WORK REQUEST: Every line of the records below that has the word "computer" should be copied.
-------------------------
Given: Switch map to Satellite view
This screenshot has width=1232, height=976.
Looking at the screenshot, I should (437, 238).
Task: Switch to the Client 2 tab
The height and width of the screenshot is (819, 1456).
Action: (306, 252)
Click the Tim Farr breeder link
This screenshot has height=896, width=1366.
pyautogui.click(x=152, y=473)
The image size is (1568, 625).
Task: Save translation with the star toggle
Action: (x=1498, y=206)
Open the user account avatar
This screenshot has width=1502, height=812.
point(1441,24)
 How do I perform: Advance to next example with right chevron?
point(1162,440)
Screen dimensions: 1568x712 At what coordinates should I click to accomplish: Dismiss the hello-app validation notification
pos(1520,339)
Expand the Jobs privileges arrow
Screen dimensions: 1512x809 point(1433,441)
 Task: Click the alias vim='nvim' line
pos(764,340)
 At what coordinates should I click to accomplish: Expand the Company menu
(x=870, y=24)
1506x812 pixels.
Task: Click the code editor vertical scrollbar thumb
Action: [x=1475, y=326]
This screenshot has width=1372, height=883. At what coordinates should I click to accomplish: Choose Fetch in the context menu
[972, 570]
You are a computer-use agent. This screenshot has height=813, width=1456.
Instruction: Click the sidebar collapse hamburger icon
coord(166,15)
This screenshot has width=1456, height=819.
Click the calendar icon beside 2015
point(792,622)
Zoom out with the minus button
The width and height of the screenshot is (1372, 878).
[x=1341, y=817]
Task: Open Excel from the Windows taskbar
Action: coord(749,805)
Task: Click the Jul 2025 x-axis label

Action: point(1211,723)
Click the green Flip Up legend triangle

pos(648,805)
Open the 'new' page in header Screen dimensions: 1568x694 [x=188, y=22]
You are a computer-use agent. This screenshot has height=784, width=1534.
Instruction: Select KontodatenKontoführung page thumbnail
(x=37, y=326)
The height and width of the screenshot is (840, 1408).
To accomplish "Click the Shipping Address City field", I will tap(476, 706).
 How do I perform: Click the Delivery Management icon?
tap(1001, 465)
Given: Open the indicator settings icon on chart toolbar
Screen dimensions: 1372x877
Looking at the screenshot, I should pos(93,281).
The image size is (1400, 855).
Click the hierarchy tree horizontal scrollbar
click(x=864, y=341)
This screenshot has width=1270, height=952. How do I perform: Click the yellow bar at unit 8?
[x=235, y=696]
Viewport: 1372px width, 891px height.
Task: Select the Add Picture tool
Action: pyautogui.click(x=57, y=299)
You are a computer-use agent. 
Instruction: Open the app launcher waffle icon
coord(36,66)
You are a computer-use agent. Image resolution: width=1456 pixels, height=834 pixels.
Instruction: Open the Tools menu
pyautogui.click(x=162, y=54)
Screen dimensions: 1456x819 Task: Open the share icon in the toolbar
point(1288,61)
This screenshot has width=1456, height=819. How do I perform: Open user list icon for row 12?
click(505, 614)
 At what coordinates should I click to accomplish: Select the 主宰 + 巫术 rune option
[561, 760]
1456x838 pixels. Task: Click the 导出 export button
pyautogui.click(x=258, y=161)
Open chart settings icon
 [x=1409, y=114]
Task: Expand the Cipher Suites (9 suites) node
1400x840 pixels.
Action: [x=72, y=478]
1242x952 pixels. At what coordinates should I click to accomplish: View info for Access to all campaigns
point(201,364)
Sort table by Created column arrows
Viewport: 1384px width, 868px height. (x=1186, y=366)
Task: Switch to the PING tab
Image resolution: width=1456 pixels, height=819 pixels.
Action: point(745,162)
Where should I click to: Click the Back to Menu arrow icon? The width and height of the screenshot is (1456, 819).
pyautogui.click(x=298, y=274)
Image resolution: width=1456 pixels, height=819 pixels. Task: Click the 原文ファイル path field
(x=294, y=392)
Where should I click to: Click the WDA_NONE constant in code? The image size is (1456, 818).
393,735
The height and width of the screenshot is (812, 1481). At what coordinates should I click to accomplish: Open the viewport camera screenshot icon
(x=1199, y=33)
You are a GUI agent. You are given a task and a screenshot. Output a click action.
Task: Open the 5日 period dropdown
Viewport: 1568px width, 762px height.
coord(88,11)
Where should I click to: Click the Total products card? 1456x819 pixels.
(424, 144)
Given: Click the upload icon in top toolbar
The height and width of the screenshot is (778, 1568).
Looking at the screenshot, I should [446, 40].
-------------------------
RESPONSE FOR THIS EXERCISE:
You are a computer-use agent. This screenshot has height=813, width=1456.
You are a computer-use agent. This screenshot has height=784, width=1534.
You are a computer-use agent. 
You are a computer-use agent. Image resolution: width=1456 pixels, height=834 pixels.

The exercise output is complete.